How to find palindromes quickly

The challenge

Write a script to create a Palindromic Tree for a given string: in other words to find all the unique palindromic substrings of the string.

My solution

I found the analysis in the referenced papers a little hard to follow, but maybe that was down to having eaten too much over Christmas.  So I developed my own algorithm which at least gives the right answer.

I generated all possible substrings from the given string. So for a string of length n there are n substrings which are 1 character long, n-1 which are 2 characters long and so on up to 1 string which is n characters long. So there are n * (n + 1) / 2 substrings in all. For example, if the string is 'perl' the 10 substrings are p pe per perl e er erl r rl l.

Now I looped over these and checked (a) is it palindromic and (b) have I seen it before.  If the answer is (a) yes and (b) no, I record it as a valid item for the answer.

The slightly tricky bit is the 'is it palindromic' question, because that's going to be asked n * (n + 1) / 2 times.  My first attempt at the is_palindromic function reversed the supplied substring and compared it with the original.  That works, but isn't very fast.

But since most substrings of real words are not palindromic, I reckoned it would pay to optimise the detection of those. I did it like this:

while ($string =~ s|^(.)(.*)(.)$|$2|g) {
return 0 if $1 ne $3;
}
return 1;

The s||| construct isolates the first and last characters as $1 and $3, and the middle bit as $2.  If $1 and $3 differ, the string can't be a palindrome and we can immediately  return false.  If $1 and $3 are the same, the while loop repeats looking at what were originally the second and second last characters, and so on.  

If the original string is a palindrome and has an even number of characters, the last successful iteration of the while will result in $2 being an empty string, which will then fail to match the s||| the next time and the function will return true.
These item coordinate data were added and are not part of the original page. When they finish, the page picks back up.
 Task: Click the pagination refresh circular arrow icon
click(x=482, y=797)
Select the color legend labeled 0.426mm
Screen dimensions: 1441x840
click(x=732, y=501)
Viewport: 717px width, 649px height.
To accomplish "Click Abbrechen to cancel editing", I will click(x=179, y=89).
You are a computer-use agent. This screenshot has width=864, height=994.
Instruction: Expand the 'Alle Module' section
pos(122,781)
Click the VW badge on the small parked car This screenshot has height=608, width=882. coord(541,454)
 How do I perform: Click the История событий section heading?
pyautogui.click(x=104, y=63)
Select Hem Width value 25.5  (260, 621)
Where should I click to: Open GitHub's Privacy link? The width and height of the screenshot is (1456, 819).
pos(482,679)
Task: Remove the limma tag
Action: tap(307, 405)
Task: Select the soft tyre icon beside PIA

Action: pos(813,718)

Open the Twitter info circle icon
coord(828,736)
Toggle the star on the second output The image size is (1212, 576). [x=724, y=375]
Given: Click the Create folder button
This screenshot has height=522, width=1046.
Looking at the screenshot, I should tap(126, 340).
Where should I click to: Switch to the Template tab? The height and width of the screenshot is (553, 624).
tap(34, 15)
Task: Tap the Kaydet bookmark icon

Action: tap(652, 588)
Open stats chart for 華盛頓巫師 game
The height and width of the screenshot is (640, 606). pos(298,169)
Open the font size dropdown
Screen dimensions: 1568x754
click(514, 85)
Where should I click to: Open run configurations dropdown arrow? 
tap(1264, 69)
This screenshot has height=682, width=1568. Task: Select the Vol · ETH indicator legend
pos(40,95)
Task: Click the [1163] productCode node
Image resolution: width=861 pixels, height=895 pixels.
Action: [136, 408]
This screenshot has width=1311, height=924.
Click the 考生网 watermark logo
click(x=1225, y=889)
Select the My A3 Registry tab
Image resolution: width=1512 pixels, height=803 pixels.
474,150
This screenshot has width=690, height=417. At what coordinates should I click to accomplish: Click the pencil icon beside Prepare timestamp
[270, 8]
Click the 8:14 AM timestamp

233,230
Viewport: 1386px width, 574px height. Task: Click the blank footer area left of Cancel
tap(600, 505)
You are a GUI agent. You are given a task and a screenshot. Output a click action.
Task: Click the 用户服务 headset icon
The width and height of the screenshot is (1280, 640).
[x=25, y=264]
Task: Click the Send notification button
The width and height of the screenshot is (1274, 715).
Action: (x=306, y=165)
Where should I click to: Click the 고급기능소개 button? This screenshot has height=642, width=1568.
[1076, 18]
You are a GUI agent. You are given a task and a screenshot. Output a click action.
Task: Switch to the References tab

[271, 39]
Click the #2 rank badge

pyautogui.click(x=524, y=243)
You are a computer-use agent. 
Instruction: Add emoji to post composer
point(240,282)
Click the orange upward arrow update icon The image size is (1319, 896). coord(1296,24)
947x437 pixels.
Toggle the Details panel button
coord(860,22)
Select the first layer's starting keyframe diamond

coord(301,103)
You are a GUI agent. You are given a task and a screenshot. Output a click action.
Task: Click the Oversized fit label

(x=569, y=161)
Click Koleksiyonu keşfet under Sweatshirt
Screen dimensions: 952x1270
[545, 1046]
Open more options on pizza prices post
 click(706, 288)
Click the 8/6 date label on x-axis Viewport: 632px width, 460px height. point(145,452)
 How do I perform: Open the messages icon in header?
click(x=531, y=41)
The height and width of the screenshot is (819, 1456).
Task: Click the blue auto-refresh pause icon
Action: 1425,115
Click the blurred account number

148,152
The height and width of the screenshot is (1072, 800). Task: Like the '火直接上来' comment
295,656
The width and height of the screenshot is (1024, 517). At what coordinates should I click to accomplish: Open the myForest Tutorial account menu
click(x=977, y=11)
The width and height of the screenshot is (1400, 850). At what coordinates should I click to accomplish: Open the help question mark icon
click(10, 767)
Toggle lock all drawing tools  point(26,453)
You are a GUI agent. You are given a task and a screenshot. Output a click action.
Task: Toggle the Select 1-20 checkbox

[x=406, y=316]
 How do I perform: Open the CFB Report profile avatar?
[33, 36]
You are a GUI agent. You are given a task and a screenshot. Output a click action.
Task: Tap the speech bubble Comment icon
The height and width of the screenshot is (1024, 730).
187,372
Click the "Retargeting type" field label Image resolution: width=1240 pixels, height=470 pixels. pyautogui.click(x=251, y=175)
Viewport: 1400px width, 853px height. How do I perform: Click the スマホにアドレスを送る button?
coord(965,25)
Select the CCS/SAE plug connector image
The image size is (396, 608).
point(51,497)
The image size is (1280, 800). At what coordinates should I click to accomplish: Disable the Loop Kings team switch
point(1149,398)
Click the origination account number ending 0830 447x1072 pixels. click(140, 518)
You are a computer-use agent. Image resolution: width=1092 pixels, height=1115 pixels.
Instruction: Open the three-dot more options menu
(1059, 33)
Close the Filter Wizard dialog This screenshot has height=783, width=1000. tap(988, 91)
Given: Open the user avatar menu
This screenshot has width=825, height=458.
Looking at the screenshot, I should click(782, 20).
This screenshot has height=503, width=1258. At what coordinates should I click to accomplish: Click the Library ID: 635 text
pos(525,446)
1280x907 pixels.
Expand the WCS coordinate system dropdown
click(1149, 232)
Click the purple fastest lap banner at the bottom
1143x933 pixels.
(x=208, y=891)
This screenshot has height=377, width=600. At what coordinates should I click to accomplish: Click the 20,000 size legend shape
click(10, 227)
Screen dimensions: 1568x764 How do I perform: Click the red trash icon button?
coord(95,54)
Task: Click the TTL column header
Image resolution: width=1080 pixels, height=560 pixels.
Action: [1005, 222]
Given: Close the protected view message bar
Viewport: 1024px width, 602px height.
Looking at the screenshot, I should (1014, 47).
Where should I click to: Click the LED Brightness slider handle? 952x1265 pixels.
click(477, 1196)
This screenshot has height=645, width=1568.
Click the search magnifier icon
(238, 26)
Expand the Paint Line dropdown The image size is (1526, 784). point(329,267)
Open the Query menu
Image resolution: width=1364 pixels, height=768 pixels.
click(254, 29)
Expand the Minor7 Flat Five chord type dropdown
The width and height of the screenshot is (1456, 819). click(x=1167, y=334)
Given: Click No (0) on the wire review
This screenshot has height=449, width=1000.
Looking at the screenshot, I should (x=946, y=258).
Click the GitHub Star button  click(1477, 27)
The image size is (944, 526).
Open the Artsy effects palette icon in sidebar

If it is a palindrome and has an odd number of characters then the last $2 will be a single character which will again fail to match the s||| because $1 and $3 have to be distinct characters, and any single character is of course a palindrome.

So that's very neat in Perl and pretty efficient: compared to reversing the whole string and comparing it with the original it takes about 85% less time for my 1000 character test string.